I resisted including twentieth-century characters. With a few exceptions, people of a genuinely unusual appearance ceased to exist professionally with the passing of silent movies, crowned by Tod Browning's 1933 masterpiece, Freaks. Today, weirdness is recreated in special-effects workshops tailor-made to suit a film, sometimes ingenious, sometimes pathetic but, weirdly, always in demand.
With the passage of time between us and the truly weird of long ago we can allow a certain fantasy to surround these special beings. Maybe the facts have been changed or embellished with the telling, which is the essence of a good story anyway. We can treat them as fairy tales. It also allows me to view them objectively without remorse, and with candour and sometimes burnout. Look upon my effort as a graphic reincarnation of their kind viewed from a place in history where people have cancelled out the prospect that difference can be cultivated and regarded as a virtue.
Customer Reviews
Must Have!
Along with Steadman's unique and inspiring art, this book explores the land of the weirrd....humans who once entertained the boring people with their bizarre and unusual oddities. With each tale of a sideshow star, Steadman draws us a picture and weaves an eloquent and highly entertaining story about his subject. Steadman is literate as all hell. When you're done with this be sure to check out his latest...DOODAA - a triography. No doubt this man has a bundle of fun with himself - his mind is a treasure chest of wacky good times and he seems to have a great grasp on our human reality - every inch of dystopic madness. With books like this, Steadman does his part, in keeping the rest of us sane and amused.
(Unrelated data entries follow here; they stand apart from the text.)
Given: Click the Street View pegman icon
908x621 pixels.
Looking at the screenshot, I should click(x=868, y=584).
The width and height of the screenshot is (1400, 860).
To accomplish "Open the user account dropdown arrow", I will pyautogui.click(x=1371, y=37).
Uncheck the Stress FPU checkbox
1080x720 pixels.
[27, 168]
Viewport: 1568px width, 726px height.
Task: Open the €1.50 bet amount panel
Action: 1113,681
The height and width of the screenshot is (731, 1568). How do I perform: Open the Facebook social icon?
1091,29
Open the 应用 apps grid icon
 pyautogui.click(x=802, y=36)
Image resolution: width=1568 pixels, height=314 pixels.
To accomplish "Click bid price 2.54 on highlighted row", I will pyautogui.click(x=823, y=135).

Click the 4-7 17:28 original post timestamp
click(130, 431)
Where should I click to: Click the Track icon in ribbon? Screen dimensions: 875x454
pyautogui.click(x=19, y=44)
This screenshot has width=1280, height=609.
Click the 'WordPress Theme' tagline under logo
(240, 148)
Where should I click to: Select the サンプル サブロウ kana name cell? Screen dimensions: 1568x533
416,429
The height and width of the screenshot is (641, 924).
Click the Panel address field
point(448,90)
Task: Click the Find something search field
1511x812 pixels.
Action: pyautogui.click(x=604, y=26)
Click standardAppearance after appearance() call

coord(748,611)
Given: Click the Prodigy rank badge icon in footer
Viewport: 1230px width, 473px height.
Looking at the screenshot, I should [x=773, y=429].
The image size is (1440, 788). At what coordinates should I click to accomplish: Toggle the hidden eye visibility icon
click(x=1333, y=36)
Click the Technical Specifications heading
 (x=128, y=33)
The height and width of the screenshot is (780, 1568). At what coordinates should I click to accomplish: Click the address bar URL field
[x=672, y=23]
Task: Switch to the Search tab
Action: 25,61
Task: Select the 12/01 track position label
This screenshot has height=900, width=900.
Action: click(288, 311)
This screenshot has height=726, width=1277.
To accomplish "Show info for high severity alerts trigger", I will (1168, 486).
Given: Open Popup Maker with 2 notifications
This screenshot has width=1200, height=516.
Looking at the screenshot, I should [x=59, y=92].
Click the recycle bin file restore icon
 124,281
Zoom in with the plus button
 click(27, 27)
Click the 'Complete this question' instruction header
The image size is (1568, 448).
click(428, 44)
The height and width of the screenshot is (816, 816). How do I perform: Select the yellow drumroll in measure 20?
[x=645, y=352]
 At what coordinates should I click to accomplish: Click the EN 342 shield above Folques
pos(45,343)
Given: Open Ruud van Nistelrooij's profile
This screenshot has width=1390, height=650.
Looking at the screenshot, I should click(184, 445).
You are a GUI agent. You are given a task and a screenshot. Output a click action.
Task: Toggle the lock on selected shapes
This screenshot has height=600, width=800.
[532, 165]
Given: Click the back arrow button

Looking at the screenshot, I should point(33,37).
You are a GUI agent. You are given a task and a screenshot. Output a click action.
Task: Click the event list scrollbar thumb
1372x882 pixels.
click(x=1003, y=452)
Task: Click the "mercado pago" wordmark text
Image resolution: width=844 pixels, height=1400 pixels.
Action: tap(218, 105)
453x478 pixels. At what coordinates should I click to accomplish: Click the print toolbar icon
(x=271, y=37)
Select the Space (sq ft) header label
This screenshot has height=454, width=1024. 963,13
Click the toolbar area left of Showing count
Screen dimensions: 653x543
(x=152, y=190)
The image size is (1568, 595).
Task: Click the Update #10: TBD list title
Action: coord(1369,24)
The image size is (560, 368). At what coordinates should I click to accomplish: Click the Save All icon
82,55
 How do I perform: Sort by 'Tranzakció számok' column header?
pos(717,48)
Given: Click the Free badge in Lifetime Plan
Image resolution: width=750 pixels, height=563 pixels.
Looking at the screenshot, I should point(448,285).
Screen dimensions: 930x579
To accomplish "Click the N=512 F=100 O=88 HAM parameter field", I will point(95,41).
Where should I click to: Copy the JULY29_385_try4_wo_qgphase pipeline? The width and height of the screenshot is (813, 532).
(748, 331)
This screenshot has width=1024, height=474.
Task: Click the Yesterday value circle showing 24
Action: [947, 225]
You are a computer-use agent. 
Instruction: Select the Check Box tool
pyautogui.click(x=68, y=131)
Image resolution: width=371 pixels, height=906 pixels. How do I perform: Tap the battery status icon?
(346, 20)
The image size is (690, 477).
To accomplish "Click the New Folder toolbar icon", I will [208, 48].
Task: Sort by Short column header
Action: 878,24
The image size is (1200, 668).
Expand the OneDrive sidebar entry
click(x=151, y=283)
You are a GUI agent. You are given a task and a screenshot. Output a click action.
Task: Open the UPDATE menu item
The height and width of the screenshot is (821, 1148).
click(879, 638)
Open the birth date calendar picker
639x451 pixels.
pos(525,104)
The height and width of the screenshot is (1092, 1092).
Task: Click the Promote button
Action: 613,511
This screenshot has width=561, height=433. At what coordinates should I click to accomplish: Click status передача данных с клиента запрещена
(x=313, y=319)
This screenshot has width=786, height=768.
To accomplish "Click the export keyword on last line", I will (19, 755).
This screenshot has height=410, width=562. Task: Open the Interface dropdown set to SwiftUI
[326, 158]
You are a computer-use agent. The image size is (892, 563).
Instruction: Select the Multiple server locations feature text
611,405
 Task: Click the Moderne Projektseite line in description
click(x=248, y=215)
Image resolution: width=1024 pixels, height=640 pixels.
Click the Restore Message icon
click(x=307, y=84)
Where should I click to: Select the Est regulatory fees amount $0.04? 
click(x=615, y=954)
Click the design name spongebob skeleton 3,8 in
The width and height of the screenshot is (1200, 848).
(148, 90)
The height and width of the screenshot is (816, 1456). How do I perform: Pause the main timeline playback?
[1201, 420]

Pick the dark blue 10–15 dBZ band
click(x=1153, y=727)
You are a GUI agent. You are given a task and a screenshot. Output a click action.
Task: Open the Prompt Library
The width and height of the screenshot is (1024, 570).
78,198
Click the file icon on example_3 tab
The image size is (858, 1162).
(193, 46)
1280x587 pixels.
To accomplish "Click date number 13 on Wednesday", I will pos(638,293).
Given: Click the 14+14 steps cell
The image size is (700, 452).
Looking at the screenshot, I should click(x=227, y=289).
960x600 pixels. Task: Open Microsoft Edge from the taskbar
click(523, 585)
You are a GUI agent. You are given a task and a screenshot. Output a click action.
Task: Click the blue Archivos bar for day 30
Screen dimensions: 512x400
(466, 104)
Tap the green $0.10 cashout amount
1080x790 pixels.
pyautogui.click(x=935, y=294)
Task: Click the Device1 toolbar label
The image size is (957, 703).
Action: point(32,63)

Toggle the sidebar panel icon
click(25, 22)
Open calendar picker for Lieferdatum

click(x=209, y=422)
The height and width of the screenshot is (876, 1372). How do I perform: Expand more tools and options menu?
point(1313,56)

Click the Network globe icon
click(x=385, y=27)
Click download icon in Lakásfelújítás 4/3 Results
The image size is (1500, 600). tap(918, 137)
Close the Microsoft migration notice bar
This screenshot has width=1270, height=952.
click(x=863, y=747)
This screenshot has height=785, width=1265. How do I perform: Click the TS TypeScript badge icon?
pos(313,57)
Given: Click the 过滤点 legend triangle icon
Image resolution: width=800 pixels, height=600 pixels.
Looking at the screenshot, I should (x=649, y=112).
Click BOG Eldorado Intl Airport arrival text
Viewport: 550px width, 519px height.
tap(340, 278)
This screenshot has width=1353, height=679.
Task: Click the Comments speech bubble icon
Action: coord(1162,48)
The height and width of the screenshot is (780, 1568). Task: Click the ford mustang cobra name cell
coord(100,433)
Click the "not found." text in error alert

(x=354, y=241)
Poor layout greatly harms this book.
The stories in this book are fun documentations of abnormal individuals.
The illustrations are as dynamic and charming as you'd expect from Mr. Steadman.
It can be very hard to enjoy them, however, as the publisher has taken all of the best illustrations and buried them in the spine of the book crossing the page breaks. What the hell were they thinking?! You can tell there's a great drawing there, but you can't even see most of it without mangling the book. This is true on page after page.
Somebody who really doesn't care put this thing together slap-dashedly. It's a shame. It makes the whole thing not worthwhile.
Bizarre Art + Bizarre Tales = Excellent Book
This book is not just a worthy purchase because of the Steadman artwork. The short stories and accounts of the faboulously odd fellows and delightfully abnormal ladies would make this book a definite keeper even if there were no pictures. But add the refreshingly unique artwork to the equally interesting tales and you have a book that you'll pull off the shelf more than once. I also like that this book is somewhat oversized, which means the reader can appreciate the artwork on a more grand scale. Also, if you don't have the time or the energy to read a book from front to back in one sitting, this is an ideal book for you because it is full of short stories that you could walk away from for months and come right back to without having to remember a thing.